Ukraine-Krieg

Energiepreis­schock trifft deutsche Industrie

Die stark gestiegenen Energiekosten und Lieferengpässe bereiten der Industrie immer größere Sorgen. Erste Werke in Deutschland stoppen nun die Produktion.

Energiepreis­schock trifft deutsche Industrie

cru Frankfurt – Der Energiepreisschock und Lieferengpässe nach dem russischen Einmarsch in der Ukraine ziehen schon jetzt viele deutsche Unternehmen direkt in Mitleidenschaft. Die Logistikbranche schlägt angesichts rekordhoher Kraftstoffpreise Alarm. „Die Unternehmen sind wirklich verzweifelt“, sagte der Vorstandssprecher des Bundesverbandes Güterkraftverkehr Logistik und Entsorgung (BGL), Dirk Engelhardt, am Donnerstag. „Deswegen fordern wir als Branche eine temporäre Unterstützung des Staates.“

Viele Spediteure würden derzeit gegen die Insolvenz anfahren, ihnen gehe wegen der Kostenexplosion die Liquidität aus. Zudem fehlen 100000 Lkw-Fahrer aus der Ukraine. Zur Entlastung schlägt der Verband die schnellstmögliche Einführung eines „Gewerbediesels“ vor. Dabei würde ein Preisnachlass in Form von Steuererleichterungen gewährt.

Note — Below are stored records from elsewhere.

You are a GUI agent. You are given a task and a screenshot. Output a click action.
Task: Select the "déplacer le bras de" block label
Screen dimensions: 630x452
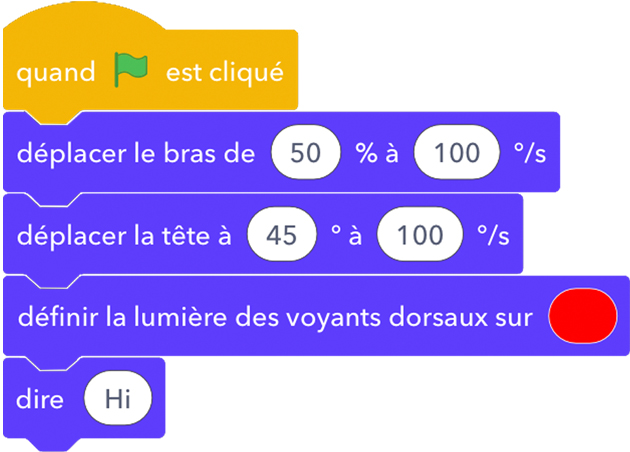pyautogui.click(x=137, y=153)
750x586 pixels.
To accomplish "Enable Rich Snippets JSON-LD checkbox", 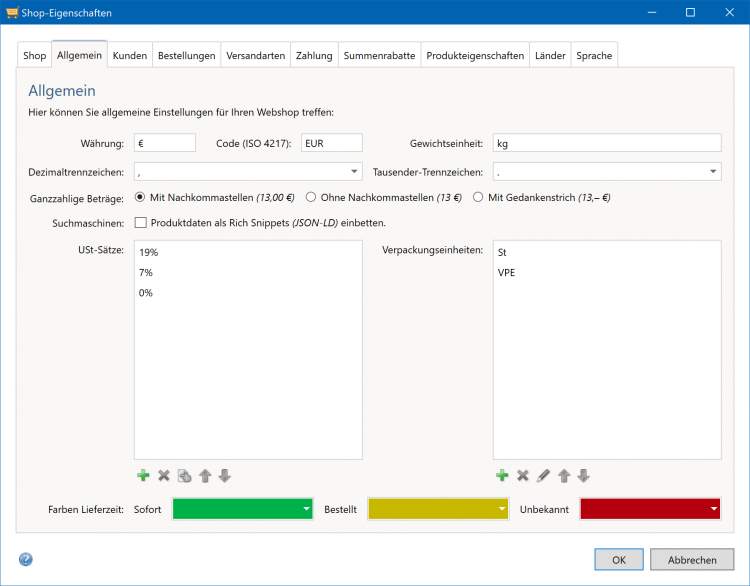I will click(140, 222).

Auch die stark gestiegenen Stromkosten bereiten der energieintensiven Industrie immer größere Sorgen. Als eines der ersten Werke in Deutschland stoppen nun die Lech-Stahlwerke im bayerischen Meitingen mit 1000 Beschäftigten die stromintensive Stahlschmelze im Elektrolichtbogenofen. „Wir legen die Produktion tageweise still“, sagte ein Unternehmenssprecher am Donnerstag. Die Produktion sei „wirtschaftlich nicht sinnvoll“. Elektro-Stahlwerke, bei denen Schrott geschmolzen wird, verbrauchen deutlich mehr Strom als die klassischen Hochöfen, wo Eisenerz und Kokskohle zum Einsatz kommen.

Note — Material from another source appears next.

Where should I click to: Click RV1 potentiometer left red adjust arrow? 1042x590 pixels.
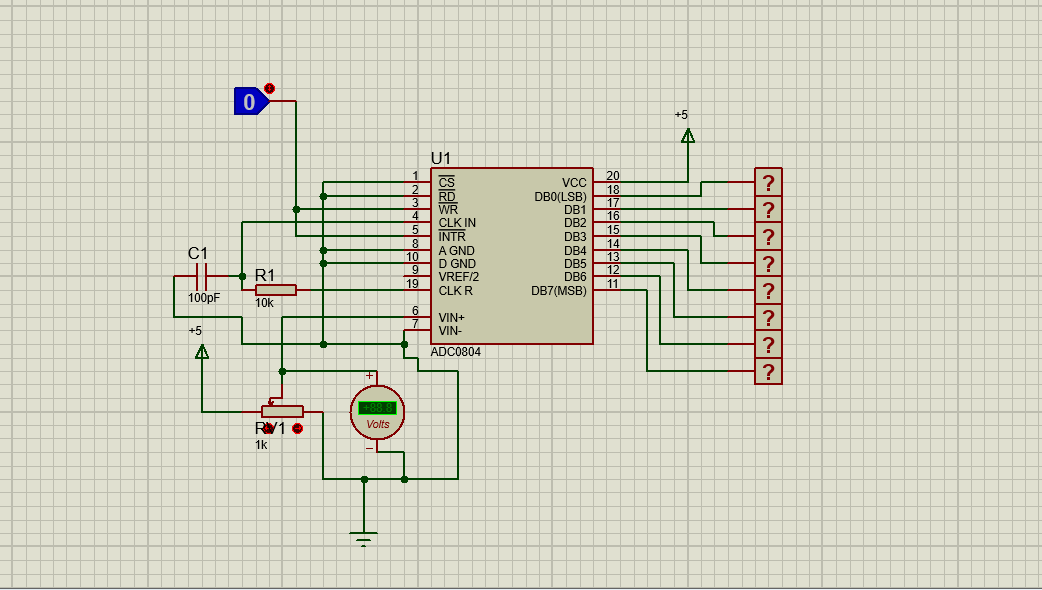click(x=268, y=429)

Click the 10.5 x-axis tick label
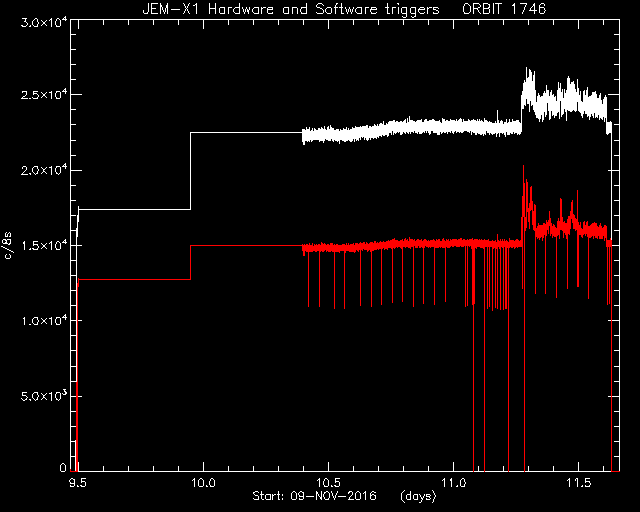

Wegen des Krieges in der Ukraine mussten zuvor bereits mehrere deutsche Autobauer ihre Produktion drosseln, weil es ihnen an Kabelbäumen von ukrainischen Zulieferern mangelt. Erste Meldungen zu Produktionsausfällen und damit verbundener Kurzarbeit kamen bereits von einigen Kfz-Produzenten.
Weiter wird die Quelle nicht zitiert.